Saved data entries:

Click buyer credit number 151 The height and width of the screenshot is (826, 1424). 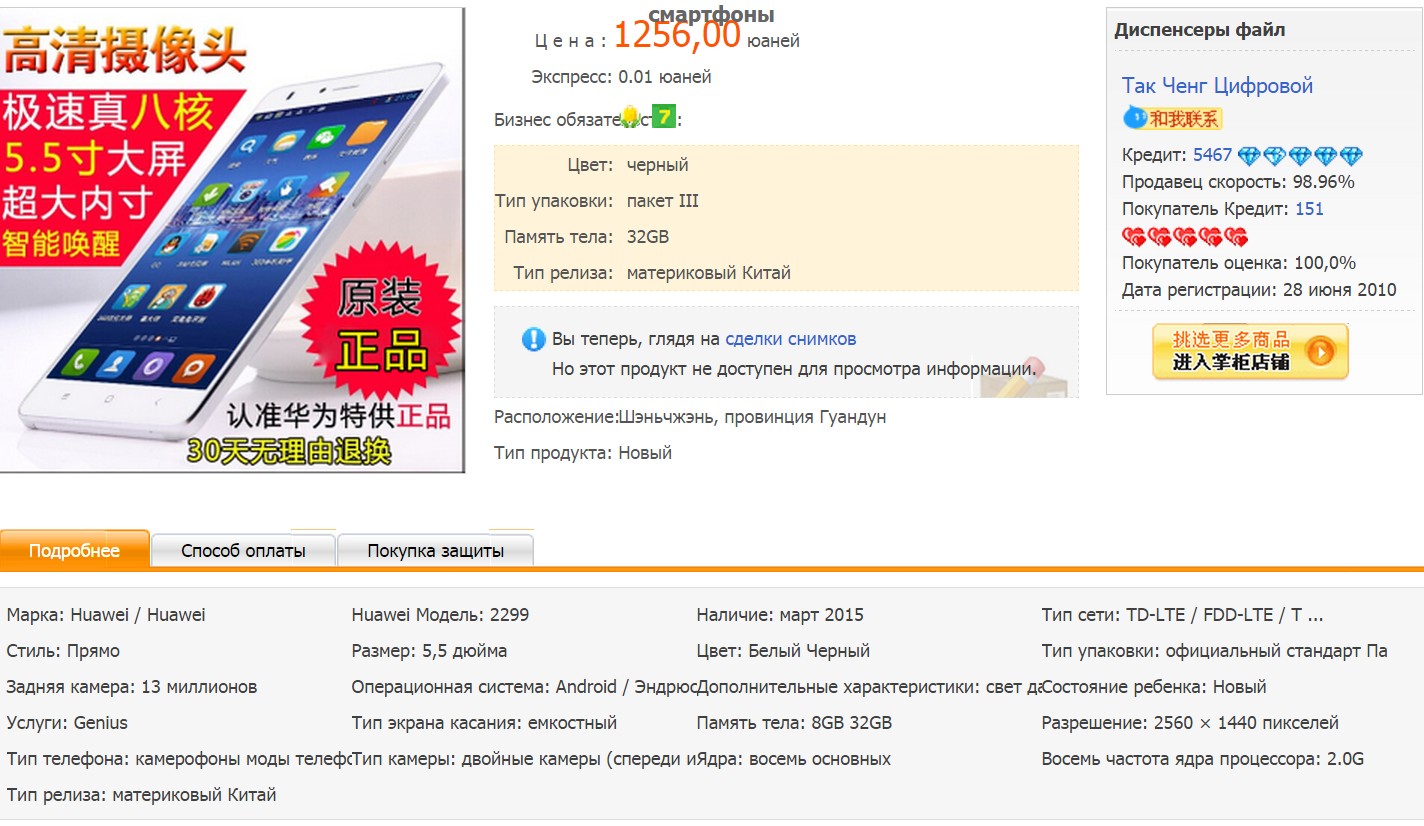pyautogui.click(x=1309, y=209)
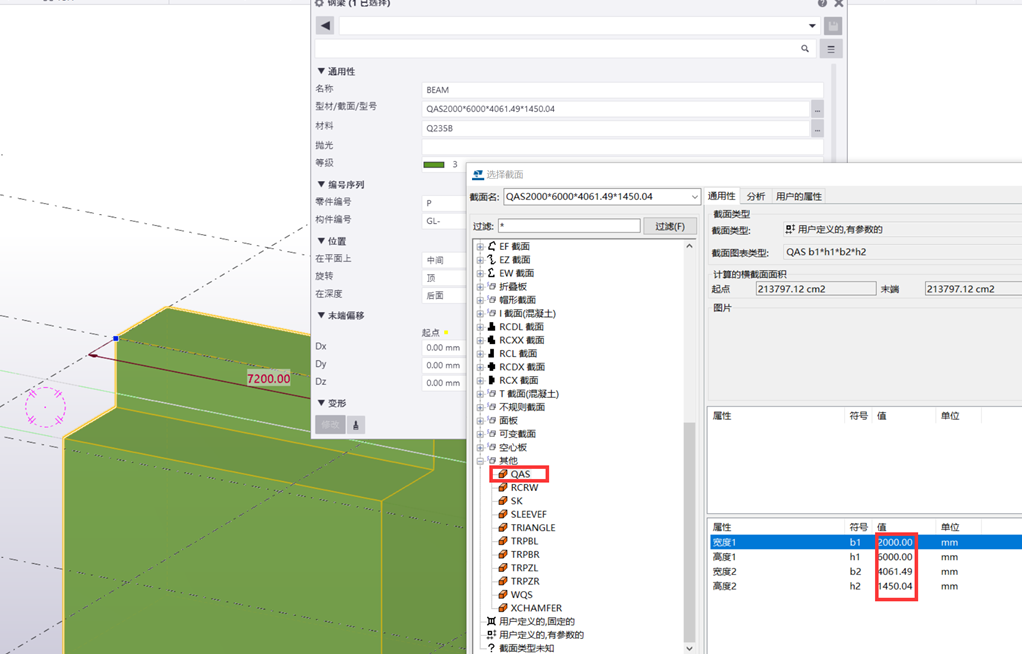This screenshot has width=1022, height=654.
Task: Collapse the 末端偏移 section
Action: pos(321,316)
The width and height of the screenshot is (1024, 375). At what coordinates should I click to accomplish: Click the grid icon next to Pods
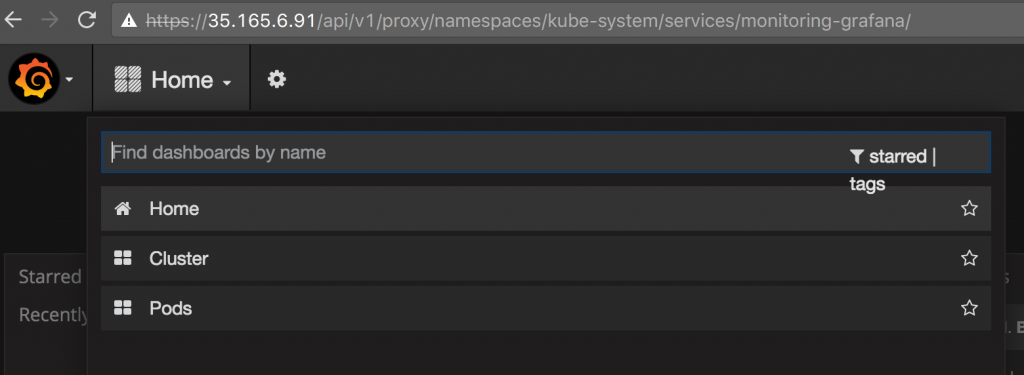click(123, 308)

* **AIM OF THE TASK**:
Only the lines from the one with "The width and" through the final line of the data should be written out, exactly and including both ends. Skip the pictures.

* **EXERCISE RESULT**:
The width and height of the screenshot is (1024, 375). At what coordinates should I click to accomplish: Click the grid icon next to Pods
click(123, 308)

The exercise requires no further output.